Sharon C. Glotzer is an American scientist and "digital alchemist," the Anthony C. Lembke Department Chair of Chemical Engineering, the John Werner Cahn Distinguished University Professor of Engineering and the Stuart W. Churchill Collegiate Professor of Chemical Engineering at the University of Michigan, where she is also Professor of Materials Science & Engineering, Professor of Physics, Professor of Macromolecular Science & Engineering, and Professor of Applied Physics. She is recognized  for her contributions to the fields of soft matter and computational science, most notably on problems in assembly science and engineering, nanoscience, and the glass transition, for which the elucidation of the nature of  dynamical heterogeneity in glassy liquids is of particular significance. She is a member of the National Academy of Sciences, the National Academy of Engineering, and the American Academy of Arts and Sciences.

Education
Glotzer obtained her B.S in physics at the University of California, Los Angeles, in 1987, and her PhD in 1993 in theoretical soft condensed matter physics research under the guidance of H. Eugene Stanley at Boston University.

Academic career
Sharon Glotzer joined the National Institute of Standards and Technology NIST in Gaithersburg, Maryland, in 1993 as a National Research Council postdoctoral fellow in the Polymers Division of the Materials Science & Engineering Laboratory. She became a permanent member of the Polymers Division, and was the co-founder, deputy director, and then director of the NIST Center for Theoretical and Computational Materials Science from 1994 to 2000. In January 2001 she moved to the University of Michigan as a tenured associate professor in Chemical Engineering and in Materials Science & Engineering. She is now the Anthony C. Lembke Department Chair of Chemical Engineering, the John Werner Cahn Distinguished University Professor of Engineering, and the Stuart W. Churchill Collegiate Professor of Chemical Engineering. Glotzer holds additional appointments in Materials Science and Engineering, Physics, Applied Physics, and Macromolecular Science and Engineering, and is a core member of the Biointerfaces Institute. She is a member of several boards, including the Board of Directors of the Materials Research Society, and the Board on Chemical Sciences and Technology of the National Academies of Sciences, Engineering, and Medicine. She serves as Associate Editor of the leading nanoscience journal ACS Nano.

Research and achievements
Glotzer made fundamental contributions to the field of the glass transition, for which the molecular dynamics simulation of Lennard-Jones particles exhibiting dynamical heterogeneity in the form of string-like motion in a 3D-liquid is of particular significance. In addition, her paper together with Michael J. Solomon on anisotropy dimensions of patchy particles has become a classic work, inspiring research directions of groups around the world. Glotzer and collaborators also hold the record for the densest tetrahedron packing and discovered that hard tetrahedrons can self-assemble into a dodecagonal quasicrystal.
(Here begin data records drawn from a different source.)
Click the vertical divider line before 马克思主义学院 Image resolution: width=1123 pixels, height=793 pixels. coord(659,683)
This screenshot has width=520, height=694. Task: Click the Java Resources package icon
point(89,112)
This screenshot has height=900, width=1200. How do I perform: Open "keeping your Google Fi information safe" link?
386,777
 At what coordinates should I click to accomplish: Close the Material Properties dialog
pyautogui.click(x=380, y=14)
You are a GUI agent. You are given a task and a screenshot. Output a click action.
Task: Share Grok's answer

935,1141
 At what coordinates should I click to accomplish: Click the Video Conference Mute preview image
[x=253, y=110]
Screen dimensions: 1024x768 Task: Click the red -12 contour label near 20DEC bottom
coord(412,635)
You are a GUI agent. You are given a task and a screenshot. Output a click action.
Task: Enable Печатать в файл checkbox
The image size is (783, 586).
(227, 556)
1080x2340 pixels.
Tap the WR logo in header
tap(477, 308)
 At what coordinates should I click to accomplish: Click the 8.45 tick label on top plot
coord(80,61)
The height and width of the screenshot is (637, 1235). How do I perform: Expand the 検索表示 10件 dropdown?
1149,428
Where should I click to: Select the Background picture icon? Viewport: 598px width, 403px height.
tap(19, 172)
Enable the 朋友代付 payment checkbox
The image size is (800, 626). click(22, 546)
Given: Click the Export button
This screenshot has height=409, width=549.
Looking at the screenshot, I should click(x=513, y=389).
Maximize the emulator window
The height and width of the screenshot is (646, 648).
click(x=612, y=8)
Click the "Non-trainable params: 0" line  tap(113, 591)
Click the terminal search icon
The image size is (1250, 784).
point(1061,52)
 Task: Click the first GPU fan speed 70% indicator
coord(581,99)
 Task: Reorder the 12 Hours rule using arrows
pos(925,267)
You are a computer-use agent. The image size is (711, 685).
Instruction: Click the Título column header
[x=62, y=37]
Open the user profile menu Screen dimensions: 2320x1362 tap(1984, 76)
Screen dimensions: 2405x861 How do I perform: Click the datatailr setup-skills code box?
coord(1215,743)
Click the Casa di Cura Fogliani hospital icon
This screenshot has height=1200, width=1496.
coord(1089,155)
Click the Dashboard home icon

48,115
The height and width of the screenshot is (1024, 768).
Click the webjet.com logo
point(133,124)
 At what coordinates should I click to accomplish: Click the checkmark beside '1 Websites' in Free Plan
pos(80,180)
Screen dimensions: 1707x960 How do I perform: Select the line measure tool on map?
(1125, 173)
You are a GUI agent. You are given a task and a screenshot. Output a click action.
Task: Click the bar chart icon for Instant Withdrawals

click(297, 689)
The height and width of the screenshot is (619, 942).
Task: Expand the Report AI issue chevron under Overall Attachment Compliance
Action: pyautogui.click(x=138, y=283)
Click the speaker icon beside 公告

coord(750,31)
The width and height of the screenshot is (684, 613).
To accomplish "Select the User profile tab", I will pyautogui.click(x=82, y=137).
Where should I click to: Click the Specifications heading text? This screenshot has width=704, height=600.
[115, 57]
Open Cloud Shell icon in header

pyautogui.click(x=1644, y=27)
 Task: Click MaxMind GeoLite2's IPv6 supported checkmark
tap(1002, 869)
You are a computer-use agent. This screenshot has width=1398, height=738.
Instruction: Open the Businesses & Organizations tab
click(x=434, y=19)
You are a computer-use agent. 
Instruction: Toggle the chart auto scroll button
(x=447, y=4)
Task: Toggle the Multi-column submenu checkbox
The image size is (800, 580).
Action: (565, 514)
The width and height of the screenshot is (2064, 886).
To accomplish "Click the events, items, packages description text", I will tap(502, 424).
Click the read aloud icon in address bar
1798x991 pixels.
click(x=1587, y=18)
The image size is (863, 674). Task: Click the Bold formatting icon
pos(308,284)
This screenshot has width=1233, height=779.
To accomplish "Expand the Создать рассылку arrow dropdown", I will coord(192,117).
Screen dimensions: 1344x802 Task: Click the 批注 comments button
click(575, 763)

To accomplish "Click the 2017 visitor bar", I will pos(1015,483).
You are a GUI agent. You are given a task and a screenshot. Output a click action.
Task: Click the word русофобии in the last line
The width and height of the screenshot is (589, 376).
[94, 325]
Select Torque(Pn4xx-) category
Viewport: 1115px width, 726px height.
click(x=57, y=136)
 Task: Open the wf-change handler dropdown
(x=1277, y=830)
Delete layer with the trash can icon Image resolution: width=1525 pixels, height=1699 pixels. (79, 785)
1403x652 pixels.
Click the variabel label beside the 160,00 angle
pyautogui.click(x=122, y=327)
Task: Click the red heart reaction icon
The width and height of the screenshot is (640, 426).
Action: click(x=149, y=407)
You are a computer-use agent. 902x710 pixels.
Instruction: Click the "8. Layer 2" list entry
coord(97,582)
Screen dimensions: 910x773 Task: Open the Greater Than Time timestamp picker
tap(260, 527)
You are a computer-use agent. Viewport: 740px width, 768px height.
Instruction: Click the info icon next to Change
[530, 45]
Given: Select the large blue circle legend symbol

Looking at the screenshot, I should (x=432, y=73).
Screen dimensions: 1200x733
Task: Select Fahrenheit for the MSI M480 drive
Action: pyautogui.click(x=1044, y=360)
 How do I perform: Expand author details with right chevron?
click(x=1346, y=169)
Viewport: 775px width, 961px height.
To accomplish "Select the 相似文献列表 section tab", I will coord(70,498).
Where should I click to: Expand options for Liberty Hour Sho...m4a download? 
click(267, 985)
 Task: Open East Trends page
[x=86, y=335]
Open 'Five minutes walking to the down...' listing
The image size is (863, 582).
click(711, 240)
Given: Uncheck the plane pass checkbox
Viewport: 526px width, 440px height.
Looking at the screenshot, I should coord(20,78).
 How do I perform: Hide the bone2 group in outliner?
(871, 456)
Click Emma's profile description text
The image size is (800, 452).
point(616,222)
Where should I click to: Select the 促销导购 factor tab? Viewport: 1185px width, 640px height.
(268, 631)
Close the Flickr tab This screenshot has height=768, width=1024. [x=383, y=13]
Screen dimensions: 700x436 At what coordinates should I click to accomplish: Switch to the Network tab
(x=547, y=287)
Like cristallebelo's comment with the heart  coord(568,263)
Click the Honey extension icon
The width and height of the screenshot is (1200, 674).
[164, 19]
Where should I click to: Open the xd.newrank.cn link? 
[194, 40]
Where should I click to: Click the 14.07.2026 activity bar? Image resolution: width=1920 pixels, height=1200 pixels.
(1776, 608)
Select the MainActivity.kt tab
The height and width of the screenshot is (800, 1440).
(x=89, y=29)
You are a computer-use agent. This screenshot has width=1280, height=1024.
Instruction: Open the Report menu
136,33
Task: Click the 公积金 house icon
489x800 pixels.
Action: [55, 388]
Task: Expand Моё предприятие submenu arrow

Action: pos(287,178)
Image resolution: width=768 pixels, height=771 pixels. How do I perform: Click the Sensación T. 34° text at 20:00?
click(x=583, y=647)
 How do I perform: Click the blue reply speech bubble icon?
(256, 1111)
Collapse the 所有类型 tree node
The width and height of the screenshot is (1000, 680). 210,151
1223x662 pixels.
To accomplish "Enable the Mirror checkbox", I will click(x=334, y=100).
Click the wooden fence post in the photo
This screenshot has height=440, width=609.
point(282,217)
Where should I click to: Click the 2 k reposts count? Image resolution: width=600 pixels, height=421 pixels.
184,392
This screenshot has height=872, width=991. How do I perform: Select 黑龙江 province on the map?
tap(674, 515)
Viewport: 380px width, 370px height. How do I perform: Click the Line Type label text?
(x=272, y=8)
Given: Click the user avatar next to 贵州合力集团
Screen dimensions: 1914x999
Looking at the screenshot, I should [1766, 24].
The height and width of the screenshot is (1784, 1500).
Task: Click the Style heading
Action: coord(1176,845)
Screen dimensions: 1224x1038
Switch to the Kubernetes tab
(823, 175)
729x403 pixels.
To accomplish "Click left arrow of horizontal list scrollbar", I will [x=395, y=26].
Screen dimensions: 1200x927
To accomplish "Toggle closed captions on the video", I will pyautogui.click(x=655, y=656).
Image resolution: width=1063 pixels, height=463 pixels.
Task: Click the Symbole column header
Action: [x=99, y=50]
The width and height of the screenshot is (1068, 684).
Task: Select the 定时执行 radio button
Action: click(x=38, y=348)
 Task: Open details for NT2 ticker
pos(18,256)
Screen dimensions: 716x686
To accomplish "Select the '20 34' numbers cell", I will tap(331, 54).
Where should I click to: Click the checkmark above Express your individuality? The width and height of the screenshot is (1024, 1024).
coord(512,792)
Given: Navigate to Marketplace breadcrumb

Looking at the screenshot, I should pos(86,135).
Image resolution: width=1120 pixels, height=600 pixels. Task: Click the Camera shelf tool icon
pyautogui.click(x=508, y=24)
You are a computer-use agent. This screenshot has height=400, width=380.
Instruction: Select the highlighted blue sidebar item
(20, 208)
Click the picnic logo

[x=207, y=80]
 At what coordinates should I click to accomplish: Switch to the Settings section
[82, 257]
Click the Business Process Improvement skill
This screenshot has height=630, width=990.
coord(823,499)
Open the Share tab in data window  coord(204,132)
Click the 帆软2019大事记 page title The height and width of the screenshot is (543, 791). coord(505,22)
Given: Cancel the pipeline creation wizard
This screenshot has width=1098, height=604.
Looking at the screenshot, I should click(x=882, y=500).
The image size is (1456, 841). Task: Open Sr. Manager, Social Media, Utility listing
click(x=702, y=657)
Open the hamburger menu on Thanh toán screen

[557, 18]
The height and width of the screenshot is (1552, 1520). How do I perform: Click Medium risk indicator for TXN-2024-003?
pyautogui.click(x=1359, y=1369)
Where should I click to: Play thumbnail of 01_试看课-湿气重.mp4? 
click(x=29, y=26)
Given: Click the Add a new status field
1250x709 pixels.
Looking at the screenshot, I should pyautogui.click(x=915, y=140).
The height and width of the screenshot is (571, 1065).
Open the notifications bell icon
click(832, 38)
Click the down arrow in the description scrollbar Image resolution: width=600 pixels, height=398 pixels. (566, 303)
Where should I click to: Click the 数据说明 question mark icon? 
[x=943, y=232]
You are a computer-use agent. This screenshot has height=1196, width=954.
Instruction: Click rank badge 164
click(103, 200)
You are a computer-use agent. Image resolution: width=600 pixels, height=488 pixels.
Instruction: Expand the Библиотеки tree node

Glotzer and collaborators coined the term ‘Directional Entropic Forces’ in 2011 to denote the effective interaction that drives anisotropic hard particles to align their facets during self-assembly and/or crystallization. This idea, which builds on Onsager's work on spherocylinders, allows for predictions of expected assembled crystal and crystal-like structures from attributes of the particles' shape.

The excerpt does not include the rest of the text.